### Exercise description
Please set down word for word every line from the one holding "Image resolution: width=402, height=2576." to the end of the data below, both included.

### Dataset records
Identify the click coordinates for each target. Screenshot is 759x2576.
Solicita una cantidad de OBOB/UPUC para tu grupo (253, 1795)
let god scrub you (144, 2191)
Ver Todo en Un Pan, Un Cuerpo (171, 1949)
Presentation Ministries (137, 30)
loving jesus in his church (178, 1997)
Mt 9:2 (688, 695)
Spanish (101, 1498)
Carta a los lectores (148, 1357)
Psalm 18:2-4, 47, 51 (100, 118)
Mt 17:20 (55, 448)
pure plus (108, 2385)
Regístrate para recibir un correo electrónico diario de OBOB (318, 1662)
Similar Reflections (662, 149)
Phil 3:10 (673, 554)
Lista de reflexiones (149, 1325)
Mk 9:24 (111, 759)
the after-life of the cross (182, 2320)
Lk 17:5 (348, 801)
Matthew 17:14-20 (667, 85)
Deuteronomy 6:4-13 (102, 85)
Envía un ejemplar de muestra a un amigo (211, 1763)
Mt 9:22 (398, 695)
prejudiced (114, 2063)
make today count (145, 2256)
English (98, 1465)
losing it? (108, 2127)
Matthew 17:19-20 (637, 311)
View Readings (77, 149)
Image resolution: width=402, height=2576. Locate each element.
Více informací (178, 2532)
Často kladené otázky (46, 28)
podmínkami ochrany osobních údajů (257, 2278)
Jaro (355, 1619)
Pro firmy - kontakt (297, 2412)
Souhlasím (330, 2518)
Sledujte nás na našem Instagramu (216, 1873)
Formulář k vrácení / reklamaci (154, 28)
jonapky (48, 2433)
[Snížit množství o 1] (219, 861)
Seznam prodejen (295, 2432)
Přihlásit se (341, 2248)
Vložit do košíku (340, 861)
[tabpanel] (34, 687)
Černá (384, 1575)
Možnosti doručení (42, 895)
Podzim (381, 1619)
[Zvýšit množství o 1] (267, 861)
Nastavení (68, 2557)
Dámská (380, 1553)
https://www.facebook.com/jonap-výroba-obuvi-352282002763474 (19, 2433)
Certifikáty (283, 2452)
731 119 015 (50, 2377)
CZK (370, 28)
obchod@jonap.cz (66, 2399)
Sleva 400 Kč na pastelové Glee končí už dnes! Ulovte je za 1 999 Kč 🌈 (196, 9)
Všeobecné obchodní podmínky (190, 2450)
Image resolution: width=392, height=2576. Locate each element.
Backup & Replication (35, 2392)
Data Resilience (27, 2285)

### Task result
Image resolution: width=402, height=2576. Locate each element.
Více informací (178, 2532)
Často kladené otázky (46, 28)
podmínkami ochrany osobních údajů (257, 2278)
Jaro (355, 1619)
Pro firmy - kontakt (297, 2412)
Souhlasím (330, 2518)
Sledujte nás na našem Instagramu (216, 1873)
Formulář k vrácení / reklamaci (154, 28)
jonapky (48, 2433)
[Snížit množství o 1] (219, 861)
Seznam prodejen (295, 2432)
Přihlásit se (341, 2248)
Vložit do košíku (340, 861)
[tabpanel] (34, 687)
Černá (384, 1575)
Možnosti doručení (42, 895)
Podzim (381, 1619)
[Zvýšit množství o 1] (267, 861)
Nastavení (68, 2557)
Dámská (380, 1553)
https://www.facebook.com/jonap-výroba-obuvi-352282002763474 (19, 2433)
Certifikáty (283, 2452)
731 119 015 (50, 2377)
CZK (370, 28)
obchod@jonap.cz (66, 2399)
Sleva 400 Kč na pastelové Glee končí už dnes! Ulovte je za 1 999 Kč 🌈 (196, 9)
Všeobecné obchodní podmínky (190, 2450)
Image resolution: width=392, height=2576. Locate each element.
Backup & Replication (35, 2392)
Data Resilience (27, 2285)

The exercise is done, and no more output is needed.